Ai Senhor Doutor, o único problema de se viver sozinha é sentir, nalguns dias aquilo que a Adília Lopes expressa como «está um dia tão bonito e eu não fornico».

Quando era casada, Senhor Doutor, a questão era apenas encontrar formas de impedir que o sexo com a mesma pessoa não se tornasse tão rotineiro como fazer a cama todos os dias. Para não sentir que estávamos juntos como uma junta de bois.

O divertido Senhor Doutor, era inventarmos diferentes personagens, a falarem outras línguas, envergando até, às vezes, as roupas da figura fetiche e em cada dia, experimentar a descoberta de tocar um corpo novo, naquele corpo que conhecíamos de ginjeira. Porque, deixe que lhe diga Senhor Doutor, nestas coisas de cama uma imagem vale mais que mil palavras, mesmo considerando o sabor picante de umas palavritas em francês ou alemão.
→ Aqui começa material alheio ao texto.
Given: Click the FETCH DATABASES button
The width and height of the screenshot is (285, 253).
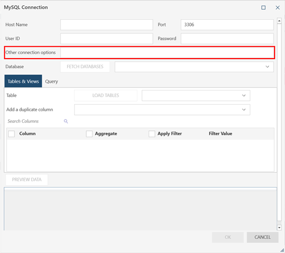Looking at the screenshot, I should (85, 67).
Também por essa razão nos dedicávamos a conceber umas orgias visuais. Pé ante pé íamos, na época, ao clube de vídeo local alugar umas cassetes daqueles filmes X, com a Cicciolina, a Tracy Lords e o mítico John Holmes. Depois era pô-lo a correr no sofá da sala ou na cama do quarto.

É certo, Senhor Doutor que me recordo muito pouco do conteúdo dos filmes após os primeiros dez minutos de exibição mas é como nas porquinhas de chocolate do Luís da Rocha, de Beja: são lindas de ver mas eu gosto mesmo é de as comer.